Writing in The Conversation, philosopher Matthew Barnard, of the UK’s Manchester Metropolitan University, suggests that it’s hard to break these habits of a lifetime, even in extremely unusual circumstances: “We are being asked to act in the collective good rather than our individual preservation and interest,” he writes. “We have an innate tendency to make exceptions for ourselves when it comes to a matter of self-preservation.”
It’s part of the reason why it has proven so hard to get societies to co-operate with lockdowns, Barnard argues, where people must make decisions that compromise their individual freedoms to benefit the community at large: “Only a truly collectivist society would ever be able to self-isolate on a mass scale. Those that praise the individual and encourage us to make exceptions for ourselves will struggle, even in the face of a crisis like the coronavirus pandemic.”
Ethicists often make a distinction between actions which allow harm and actions that actively cause it. In the first case, that might be someone spending money on a fancy car rather than giving it to charity. In the second, that might be someone using their wealth in actively harmful ways—hiring a hitman, to give one particularly cartoonish example. There isn’t anything wrong per se about leaving the city for somewhere more pleasant—it might seem a little crass to pitch up in some tropical paradise while others endure a cramped one-bed in deepest Queens, but it doesn’t necessarily do anyone any harm.
A risk of spreading the virus
The problem here is the gamble: Many of the people who have left urban centers have done so because they believe they and their families are less likely to contract the virus in a more remote setting. But they are operating under the assumption they have not yet contracted it. If they’re right, they aren’t really causing much harm, beyond the irritation to locals of having to share services like grocery stores. If they’re wrong, and they are spreading the virus, they’re putting other people in danger, and actively causing harm.

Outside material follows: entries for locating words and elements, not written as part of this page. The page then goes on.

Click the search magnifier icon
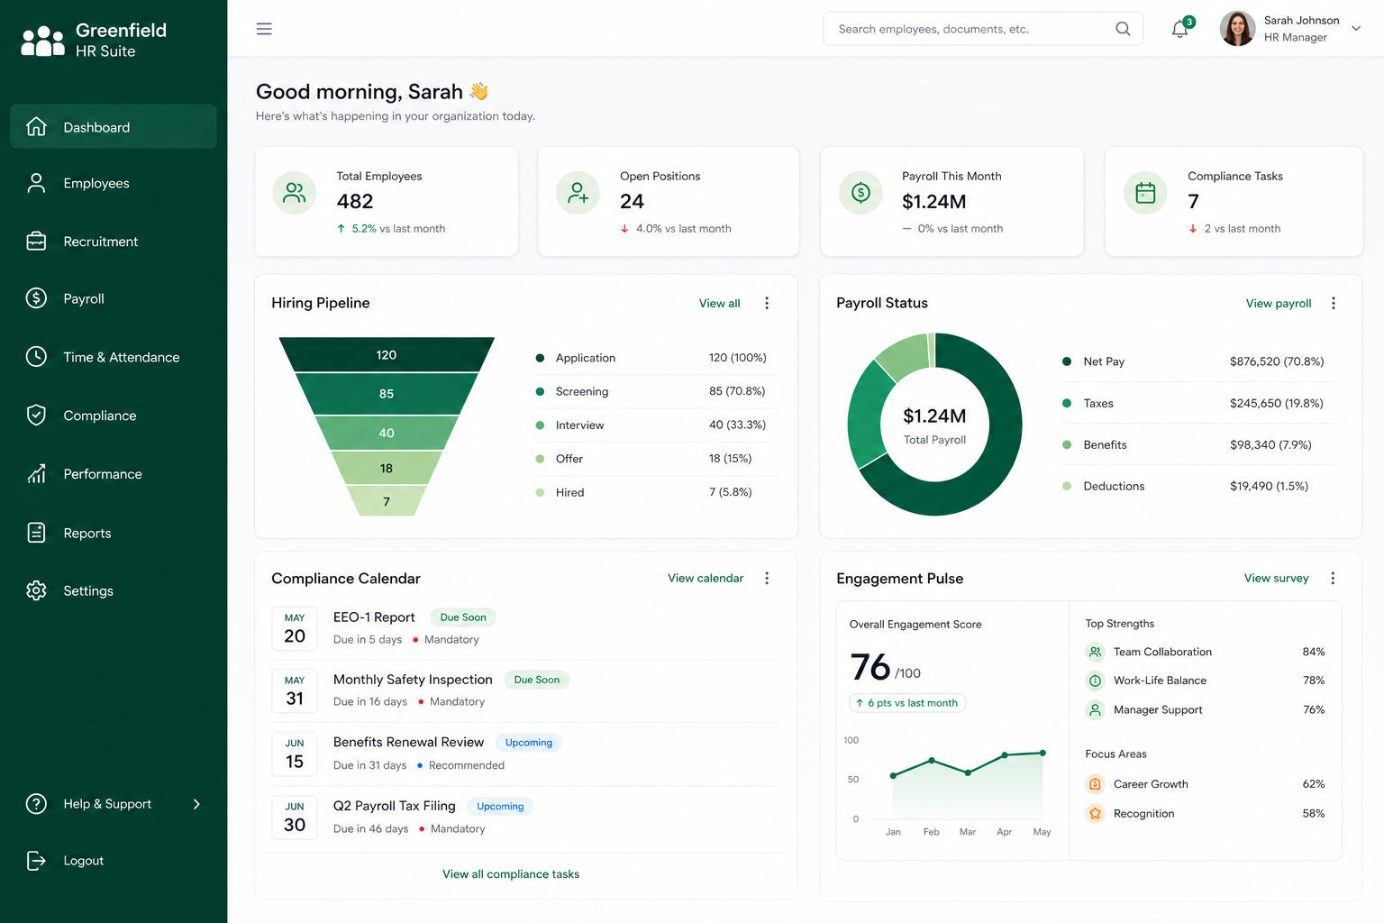[1123, 29]
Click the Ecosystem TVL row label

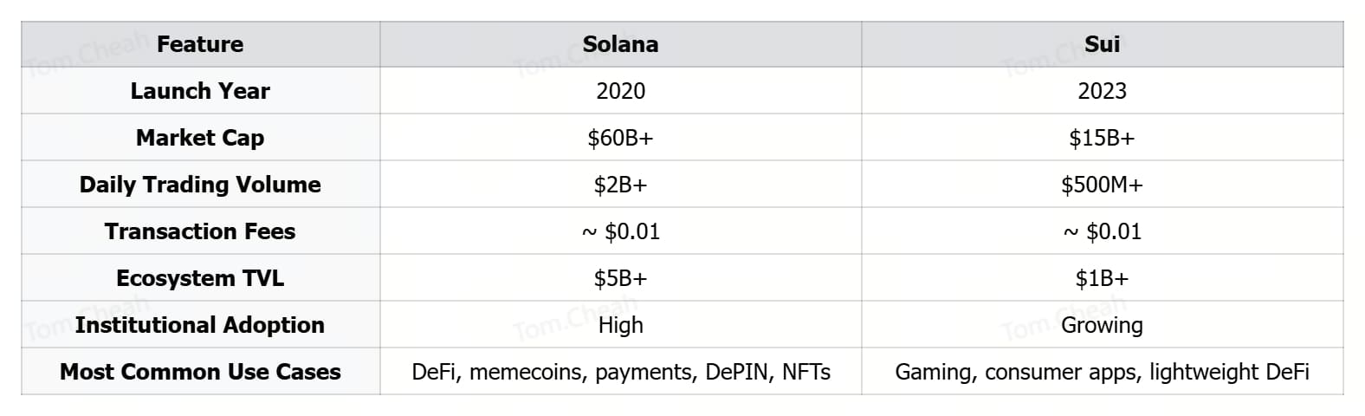200,278
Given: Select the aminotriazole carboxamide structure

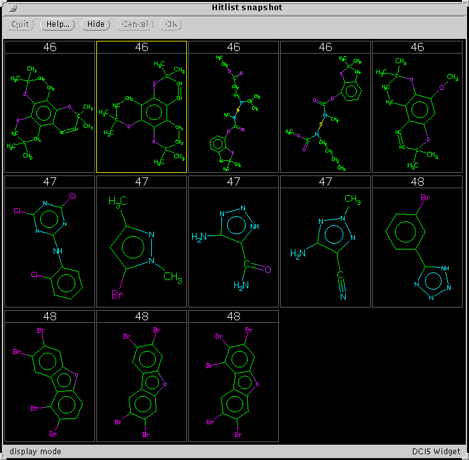Looking at the screenshot, I should (x=234, y=248).

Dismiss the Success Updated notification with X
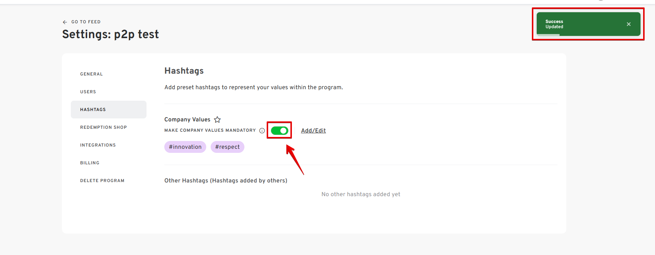click(x=629, y=24)
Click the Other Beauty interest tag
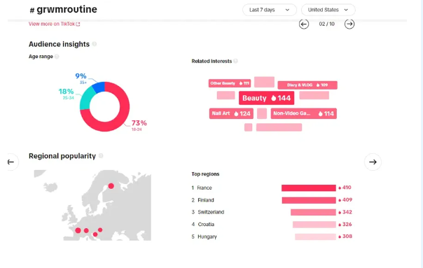The width and height of the screenshot is (423, 268). point(230,83)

There’s another complicating factor. New York’s healthcare system is overwhelmed—thus far, regional equivalents in places such as Truckee, California, or Litchfield County, Connecticut, are not. Moreover, getting sick in Lake Tahoe, or some other rural location, might mean getting better healthcare in the short term, even as if exposes other people to considerable risk. For someone thinking primarily about themselves, that might be the difference between life and death. The stakes are sufficiently high that it’s hardly surprising that people are not fighting against the tendency to make exceptions for themselves.
The 18th-century philosopher Immanuel Kant suggests that a good test for whether we should do things or not is whether those same actions would make sense if everyone else did them—what he calls “the categorical imperative.” Lake Tahoe would be a far less desirable quarantine destination, for instance, if it suddenly had to accommodate eight million New Yorkers. To encourage people to act morally within this framework, Barnard writes, Kant tried to invoke the power of God. Now, in a much more secular world, “modern leaders are now being forced to invoke the power of the state” to get people to fall in line—and to make decisions for the greater good, rather than their own self-preservation.